**WORK INSTRUCTION**
Your answer should be the records, restated word for word.

● ● ● ● ●

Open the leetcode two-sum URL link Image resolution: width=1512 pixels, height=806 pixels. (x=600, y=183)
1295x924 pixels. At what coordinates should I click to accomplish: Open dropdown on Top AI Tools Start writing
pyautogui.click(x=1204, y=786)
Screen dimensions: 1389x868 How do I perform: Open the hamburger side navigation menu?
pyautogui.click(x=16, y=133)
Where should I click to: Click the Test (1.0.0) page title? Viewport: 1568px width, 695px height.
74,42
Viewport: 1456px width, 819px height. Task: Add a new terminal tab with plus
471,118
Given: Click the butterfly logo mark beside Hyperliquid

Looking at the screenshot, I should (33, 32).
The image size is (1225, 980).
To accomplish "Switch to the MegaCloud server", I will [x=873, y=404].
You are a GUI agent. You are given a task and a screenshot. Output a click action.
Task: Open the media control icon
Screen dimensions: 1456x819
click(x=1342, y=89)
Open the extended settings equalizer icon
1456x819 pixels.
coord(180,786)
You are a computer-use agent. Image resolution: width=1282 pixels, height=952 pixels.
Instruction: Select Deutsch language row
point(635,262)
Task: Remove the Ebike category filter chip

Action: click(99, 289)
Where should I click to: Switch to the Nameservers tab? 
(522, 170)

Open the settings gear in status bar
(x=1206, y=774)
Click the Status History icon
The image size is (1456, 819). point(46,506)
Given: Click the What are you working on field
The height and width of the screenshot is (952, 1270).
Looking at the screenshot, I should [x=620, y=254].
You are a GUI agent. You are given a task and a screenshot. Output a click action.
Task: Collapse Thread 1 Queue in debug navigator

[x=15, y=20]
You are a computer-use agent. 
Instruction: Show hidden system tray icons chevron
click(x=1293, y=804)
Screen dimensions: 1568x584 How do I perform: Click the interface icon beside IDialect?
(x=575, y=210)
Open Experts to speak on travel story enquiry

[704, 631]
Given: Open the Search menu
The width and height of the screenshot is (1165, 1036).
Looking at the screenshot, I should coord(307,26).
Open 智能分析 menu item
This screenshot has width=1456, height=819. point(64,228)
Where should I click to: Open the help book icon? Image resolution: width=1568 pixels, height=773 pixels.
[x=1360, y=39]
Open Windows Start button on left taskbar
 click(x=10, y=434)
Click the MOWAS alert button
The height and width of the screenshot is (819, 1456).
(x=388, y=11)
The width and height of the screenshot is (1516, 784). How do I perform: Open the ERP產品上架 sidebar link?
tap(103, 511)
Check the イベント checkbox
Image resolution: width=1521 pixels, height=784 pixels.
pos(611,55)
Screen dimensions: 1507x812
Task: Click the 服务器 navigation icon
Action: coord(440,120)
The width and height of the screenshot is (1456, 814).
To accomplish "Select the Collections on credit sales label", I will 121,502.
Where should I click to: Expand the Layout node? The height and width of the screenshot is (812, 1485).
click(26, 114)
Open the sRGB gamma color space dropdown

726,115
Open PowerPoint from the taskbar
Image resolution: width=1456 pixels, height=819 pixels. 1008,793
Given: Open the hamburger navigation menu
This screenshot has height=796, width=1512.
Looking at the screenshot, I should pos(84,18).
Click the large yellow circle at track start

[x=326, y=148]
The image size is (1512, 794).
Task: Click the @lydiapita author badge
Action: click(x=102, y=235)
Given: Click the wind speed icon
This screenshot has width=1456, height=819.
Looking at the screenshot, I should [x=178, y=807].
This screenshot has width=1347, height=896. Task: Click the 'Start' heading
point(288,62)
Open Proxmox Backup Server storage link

● ● ● ● ●

**EXERCISE SOLUTION**
Open the leetcode two-sum URL link Image resolution: width=1512 pixels, height=806 pixels. (x=600, y=183)
1295x924 pixels. At what coordinates should I click to accomplish: Open dropdown on Top AI Tools Start writing
pyautogui.click(x=1204, y=786)
Screen dimensions: 1389x868 How do I perform: Open the hamburger side navigation menu?
pyautogui.click(x=16, y=133)
Where should I click to: Click the Test (1.0.0) page title? Viewport: 1568px width, 695px height.
74,42
Viewport: 1456px width, 819px height. Task: Add a new terminal tab with plus
471,118
Given: Click the butterfly logo mark beside Hyperliquid

Looking at the screenshot, I should (33, 32).
The image size is (1225, 980).
To accomplish "Switch to the MegaCloud server", I will [x=873, y=404].
You are a GUI agent. You are given a task and a screenshot. Output a click action.
Task: Open the media control icon
Screen dimensions: 1456x819
click(x=1342, y=89)
Open the extended settings equalizer icon
1456x819 pixels.
coord(180,786)
You are a computer-use agent. Image resolution: width=1282 pixels, height=952 pixels.
Instruction: Select Deutsch language row
point(635,262)
Task: Remove the Ebike category filter chip

Action: click(99, 289)
Where should I click to: Switch to the Nameservers tab? 
(522, 170)

Open the settings gear in status bar
(x=1206, y=774)
Click the Status History icon
The image size is (1456, 819). point(46,506)
Given: Click the What are you working on field
The height and width of the screenshot is (952, 1270).
Looking at the screenshot, I should [x=620, y=254].
You are a GUI agent. You are given a task and a screenshot. Output a click action.
Task: Collapse Thread 1 Queue in debug navigator

[x=15, y=20]
You are a computer-use agent. 
Instruction: Show hidden system tray icons chevron
click(x=1293, y=804)
Screen dimensions: 1568x584 How do I perform: Click the interface icon beside IDialect?
(x=575, y=210)
Open Experts to speak on travel story enquiry

[704, 631]
Given: Open the Search menu
The width and height of the screenshot is (1165, 1036).
Looking at the screenshot, I should coord(307,26).
Open 智能分析 menu item
This screenshot has width=1456, height=819. point(64,228)
Where should I click to: Open the help book icon? Image resolution: width=1568 pixels, height=773 pixels.
[x=1360, y=39]
Open Windows Start button on left taskbar
 click(x=10, y=434)
Click the MOWAS alert button
The height and width of the screenshot is (819, 1456).
(x=388, y=11)
The width and height of the screenshot is (1516, 784). How do I perform: Open the ERP產品上架 sidebar link?
tap(103, 511)
Check the イベント checkbox
Image resolution: width=1521 pixels, height=784 pixels.
pos(611,55)
Screen dimensions: 1507x812
Task: Click the 服务器 navigation icon
Action: coord(440,120)
The width and height of the screenshot is (1456, 814).
To accomplish "Select the Collections on credit sales label", I will 121,502.
Where should I click to: Expand the Layout node? The height and width of the screenshot is (812, 1485).
click(26, 114)
Open the sRGB gamma color space dropdown

726,115
Open PowerPoint from the taskbar
Image resolution: width=1456 pixels, height=819 pixels. 1008,793
Given: Open the hamburger navigation menu
This screenshot has height=796, width=1512.
Looking at the screenshot, I should pos(84,18).
Click the large yellow circle at track start

[x=326, y=148]
The image size is (1512, 794).
Task: Click the @lydiapita author badge
Action: click(x=102, y=235)
Given: Click the wind speed icon
This screenshot has width=1456, height=819.
Looking at the screenshot, I should [x=178, y=807].
This screenshot has width=1347, height=896. Task: Click the 'Start' heading
point(288,62)
Open Proxmox Backup Server storage link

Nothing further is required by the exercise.